Oberweis declined in a telephone interview this morning to confirm or deny that he would “announce,” next Thursday. He simply repeated a phrase that he has said before that he “would be announcing within the next 60 days.” However, what he has said before was that he would be announcing within the next “30 to 60 days.” His somewhat different phrasing this morning is more consistent with an April 14 announcement. Oberweis also made it clear that he has decided to become a candidate for Governor; it is simply a matter of when to announce.

Oberweis said he is planning to attend the Rove Lincoln Day Dinner next week, but when I asked him if he was “going to try to arrange …five or ten minutes with Rove [at the Dinner]," Oberweis said he, "had not even thought about it." He did say that “it is probably a good idea and I probably should try to talk to him.”

Oberweis did emphasize that he agrees with the President “on 95% of the issues. There are two issues that I disagree with the President on: Immigration Policy and the re-importation of American made drugs from Canada. I don’t think that the Republican Party has ever been a party that would refuse to support a candidate who agrees on 95% of the issues and disagrees on 5% of the issues. I don’t think the President would in any way object to me. In fact, I have met with the President, after that, as you will recall, and he had no negative comments whatsoever [referring to the brief exchange that Oberweis had when the President greeted him (as he did others in attendance) last year at the $25,000 per head fundraiser at the Winnetka home of then Aon Corporation CEO and President Pat Ryan].”

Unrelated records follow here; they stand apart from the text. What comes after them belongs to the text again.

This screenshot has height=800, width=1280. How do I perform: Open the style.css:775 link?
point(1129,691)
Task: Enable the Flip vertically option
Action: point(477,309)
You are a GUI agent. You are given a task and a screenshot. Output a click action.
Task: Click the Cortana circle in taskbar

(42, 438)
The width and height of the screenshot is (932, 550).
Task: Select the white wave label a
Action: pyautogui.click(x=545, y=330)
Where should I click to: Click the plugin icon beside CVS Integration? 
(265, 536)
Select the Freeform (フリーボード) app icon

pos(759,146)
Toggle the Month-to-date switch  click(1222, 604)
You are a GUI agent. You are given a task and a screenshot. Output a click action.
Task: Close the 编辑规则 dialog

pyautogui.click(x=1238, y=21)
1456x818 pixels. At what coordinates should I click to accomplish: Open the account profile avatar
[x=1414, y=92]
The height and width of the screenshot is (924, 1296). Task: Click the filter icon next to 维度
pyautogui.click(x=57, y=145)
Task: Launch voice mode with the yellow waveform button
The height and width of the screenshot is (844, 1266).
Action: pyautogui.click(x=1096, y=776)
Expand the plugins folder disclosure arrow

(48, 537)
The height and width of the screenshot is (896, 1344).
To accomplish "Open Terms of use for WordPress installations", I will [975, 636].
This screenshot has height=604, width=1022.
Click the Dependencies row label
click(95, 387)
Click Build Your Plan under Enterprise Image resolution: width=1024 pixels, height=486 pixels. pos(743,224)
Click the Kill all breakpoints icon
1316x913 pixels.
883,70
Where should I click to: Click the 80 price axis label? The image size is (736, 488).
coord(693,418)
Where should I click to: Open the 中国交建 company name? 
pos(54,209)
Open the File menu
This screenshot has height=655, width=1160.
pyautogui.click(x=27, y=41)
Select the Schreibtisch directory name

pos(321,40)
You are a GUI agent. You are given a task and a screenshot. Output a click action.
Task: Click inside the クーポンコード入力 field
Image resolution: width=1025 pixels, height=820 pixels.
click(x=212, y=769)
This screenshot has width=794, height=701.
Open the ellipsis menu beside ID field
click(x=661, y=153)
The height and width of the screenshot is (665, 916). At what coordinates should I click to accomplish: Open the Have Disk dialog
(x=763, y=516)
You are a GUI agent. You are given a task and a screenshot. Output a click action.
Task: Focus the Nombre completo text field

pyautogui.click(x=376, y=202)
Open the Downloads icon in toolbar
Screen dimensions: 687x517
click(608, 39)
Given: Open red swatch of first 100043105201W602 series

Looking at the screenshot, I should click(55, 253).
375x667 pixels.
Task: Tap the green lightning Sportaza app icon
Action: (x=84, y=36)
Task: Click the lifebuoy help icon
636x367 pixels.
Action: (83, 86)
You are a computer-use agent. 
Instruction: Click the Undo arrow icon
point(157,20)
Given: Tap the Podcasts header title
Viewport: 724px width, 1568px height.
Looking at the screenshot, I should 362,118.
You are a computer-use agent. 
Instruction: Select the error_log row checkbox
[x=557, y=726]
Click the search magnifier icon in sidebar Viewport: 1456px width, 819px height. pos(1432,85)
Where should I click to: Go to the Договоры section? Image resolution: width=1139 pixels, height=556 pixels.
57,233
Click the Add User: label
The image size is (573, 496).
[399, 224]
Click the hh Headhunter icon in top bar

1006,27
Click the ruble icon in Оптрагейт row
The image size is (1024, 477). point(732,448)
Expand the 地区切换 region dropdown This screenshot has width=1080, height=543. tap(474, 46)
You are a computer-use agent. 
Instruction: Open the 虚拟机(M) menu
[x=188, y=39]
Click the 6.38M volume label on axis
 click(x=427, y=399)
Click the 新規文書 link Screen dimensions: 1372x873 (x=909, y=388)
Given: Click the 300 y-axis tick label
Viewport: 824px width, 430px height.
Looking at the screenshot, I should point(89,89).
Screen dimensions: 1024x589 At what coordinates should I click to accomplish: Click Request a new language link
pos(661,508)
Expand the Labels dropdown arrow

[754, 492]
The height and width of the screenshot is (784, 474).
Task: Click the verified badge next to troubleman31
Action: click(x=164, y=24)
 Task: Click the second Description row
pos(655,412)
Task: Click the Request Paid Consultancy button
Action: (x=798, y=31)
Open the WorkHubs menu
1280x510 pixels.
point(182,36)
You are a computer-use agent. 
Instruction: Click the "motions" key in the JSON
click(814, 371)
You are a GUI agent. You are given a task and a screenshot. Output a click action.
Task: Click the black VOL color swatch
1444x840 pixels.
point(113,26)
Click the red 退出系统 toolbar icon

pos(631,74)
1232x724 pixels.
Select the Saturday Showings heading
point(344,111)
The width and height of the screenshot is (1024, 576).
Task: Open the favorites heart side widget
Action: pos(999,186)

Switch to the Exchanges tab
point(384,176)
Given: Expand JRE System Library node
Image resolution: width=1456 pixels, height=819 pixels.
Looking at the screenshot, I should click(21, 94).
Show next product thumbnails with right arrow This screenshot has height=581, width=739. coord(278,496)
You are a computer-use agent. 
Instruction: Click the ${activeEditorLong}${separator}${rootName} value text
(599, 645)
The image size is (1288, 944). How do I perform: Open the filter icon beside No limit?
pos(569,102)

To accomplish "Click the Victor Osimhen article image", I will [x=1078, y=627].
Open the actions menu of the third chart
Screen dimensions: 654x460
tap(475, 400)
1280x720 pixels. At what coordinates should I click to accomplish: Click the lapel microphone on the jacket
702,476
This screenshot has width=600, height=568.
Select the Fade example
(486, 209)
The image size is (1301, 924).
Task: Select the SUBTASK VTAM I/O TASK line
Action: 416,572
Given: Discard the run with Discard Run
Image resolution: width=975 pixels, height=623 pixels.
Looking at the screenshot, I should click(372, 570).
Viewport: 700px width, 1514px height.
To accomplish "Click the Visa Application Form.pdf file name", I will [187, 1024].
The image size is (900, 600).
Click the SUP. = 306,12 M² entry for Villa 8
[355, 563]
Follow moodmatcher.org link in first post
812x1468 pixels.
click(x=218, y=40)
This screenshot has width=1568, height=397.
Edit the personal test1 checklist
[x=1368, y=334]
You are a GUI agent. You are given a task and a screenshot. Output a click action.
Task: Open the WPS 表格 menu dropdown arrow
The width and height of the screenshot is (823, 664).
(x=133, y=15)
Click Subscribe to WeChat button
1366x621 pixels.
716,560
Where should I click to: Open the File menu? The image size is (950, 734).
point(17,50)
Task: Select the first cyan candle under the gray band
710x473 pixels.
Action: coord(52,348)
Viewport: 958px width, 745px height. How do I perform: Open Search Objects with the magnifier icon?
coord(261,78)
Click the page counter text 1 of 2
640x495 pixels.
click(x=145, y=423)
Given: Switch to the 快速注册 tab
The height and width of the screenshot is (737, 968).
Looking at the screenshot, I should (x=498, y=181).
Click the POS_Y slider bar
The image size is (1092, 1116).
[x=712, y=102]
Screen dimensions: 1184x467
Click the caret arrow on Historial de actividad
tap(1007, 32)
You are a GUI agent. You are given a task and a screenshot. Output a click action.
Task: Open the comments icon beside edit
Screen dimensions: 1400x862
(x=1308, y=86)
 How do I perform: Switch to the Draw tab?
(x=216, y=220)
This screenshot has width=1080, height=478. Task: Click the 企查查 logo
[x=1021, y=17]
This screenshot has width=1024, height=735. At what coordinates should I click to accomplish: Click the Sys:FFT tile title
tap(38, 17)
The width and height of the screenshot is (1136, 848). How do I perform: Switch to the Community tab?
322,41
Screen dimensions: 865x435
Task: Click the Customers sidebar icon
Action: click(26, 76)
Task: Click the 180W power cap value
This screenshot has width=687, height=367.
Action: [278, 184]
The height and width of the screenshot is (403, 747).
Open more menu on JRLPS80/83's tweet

I reminded Oberweis that if President Bush did object to him or his statements, he would usually leave that communication to his other folks, like Karl Rove. Oberweis responded, “Karl Rove has certainly given no negative comments to me whatsoever, either, but- you know, I haven’t specifically talked to him about it.”

If, in fact, Oberweis is planning to roll-out his campaign next Thursday, as reported, above-- he might want to reconsider. Remember how Jack Ryan’s team decided to release the famous “sealed documents,” to the press on the same day as the Bush Cheney Campaign's Illinois Chairman, Jim Edgar, kicked off the President’s re-election campaign in Illinois, thus apparently further alienating former Governor Edgar and his friends. Learning from that, Oberweis might want to be careful about possibly upstaging Rove.

Jim Oberweis ran in the Republican Primary for the U.S. Senate nomination in both 2002 and 2004, coming in second both times. Is the third time the charm?